> **What the exercise asks**
Please reproduce every record, keeping each one exactly as written.

-------- Supplied records --------

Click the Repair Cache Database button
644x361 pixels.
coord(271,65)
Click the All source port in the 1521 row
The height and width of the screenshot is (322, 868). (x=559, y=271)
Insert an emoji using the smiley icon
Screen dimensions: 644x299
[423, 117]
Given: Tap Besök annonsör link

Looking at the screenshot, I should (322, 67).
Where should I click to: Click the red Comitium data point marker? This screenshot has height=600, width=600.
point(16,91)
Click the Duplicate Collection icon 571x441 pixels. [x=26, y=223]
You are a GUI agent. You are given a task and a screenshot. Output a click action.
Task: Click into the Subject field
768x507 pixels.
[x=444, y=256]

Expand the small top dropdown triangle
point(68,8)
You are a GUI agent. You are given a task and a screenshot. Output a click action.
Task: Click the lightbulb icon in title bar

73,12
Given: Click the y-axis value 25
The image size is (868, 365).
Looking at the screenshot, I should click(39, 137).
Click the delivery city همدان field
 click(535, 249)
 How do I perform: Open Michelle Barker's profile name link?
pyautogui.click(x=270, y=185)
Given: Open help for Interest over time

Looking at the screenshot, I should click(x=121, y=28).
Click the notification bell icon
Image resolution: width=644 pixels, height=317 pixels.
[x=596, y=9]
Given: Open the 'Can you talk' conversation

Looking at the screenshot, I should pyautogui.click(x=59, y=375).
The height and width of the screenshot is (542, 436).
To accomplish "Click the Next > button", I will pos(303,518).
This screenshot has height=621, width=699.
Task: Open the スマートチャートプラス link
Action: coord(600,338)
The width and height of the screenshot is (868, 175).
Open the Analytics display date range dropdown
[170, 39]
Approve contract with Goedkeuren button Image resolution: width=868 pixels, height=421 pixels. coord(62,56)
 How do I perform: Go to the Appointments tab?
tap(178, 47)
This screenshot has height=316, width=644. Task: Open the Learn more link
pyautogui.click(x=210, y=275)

--------

> **Task output**
Click the Repair Cache Database button
644x361 pixels.
coord(271,65)
Click the All source port in the 1521 row
The height and width of the screenshot is (322, 868). (x=559, y=271)
Insert an emoji using the smiley icon
Screen dimensions: 644x299
[423, 117]
Given: Tap Besök annonsör link

Looking at the screenshot, I should (322, 67).
Where should I click to: Click the red Comitium data point marker? This screenshot has height=600, width=600.
point(16,91)
Click the Duplicate Collection icon 571x441 pixels. [x=26, y=223]
You are a GUI agent. You are given a task and a screenshot. Output a click action.
Task: Click into the Subject field
768x507 pixels.
[x=444, y=256]

Expand the small top dropdown triangle
point(68,8)
You are a GUI agent. You are given a task and a screenshot. Output a click action.
Task: Click the lightbulb icon in title bar

73,12
Given: Click the y-axis value 25
The image size is (868, 365).
Looking at the screenshot, I should click(39, 137).
Click the delivery city همدان field
 click(535, 249)
 How do I perform: Open Michelle Barker's profile name link?
pyautogui.click(x=270, y=185)
Given: Open help for Interest over time

Looking at the screenshot, I should click(x=121, y=28).
Click the notification bell icon
Image resolution: width=644 pixels, height=317 pixels.
[x=596, y=9]
Given: Open the 'Can you talk' conversation

Looking at the screenshot, I should pyautogui.click(x=59, y=375).
The height and width of the screenshot is (542, 436).
To accomplish "Click the Next > button", I will pos(303,518).
This screenshot has height=621, width=699.
Task: Open the スマートチャートプラス link
Action: coord(600,338)
The width and height of the screenshot is (868, 175).
Open the Analytics display date range dropdown
[170, 39]
Approve contract with Goedkeuren button Image resolution: width=868 pixels, height=421 pixels. coord(62,56)
 How do I perform: Go to the Appointments tab?
tap(178, 47)
This screenshot has height=316, width=644. Task: Open the Learn more link
pyautogui.click(x=210, y=275)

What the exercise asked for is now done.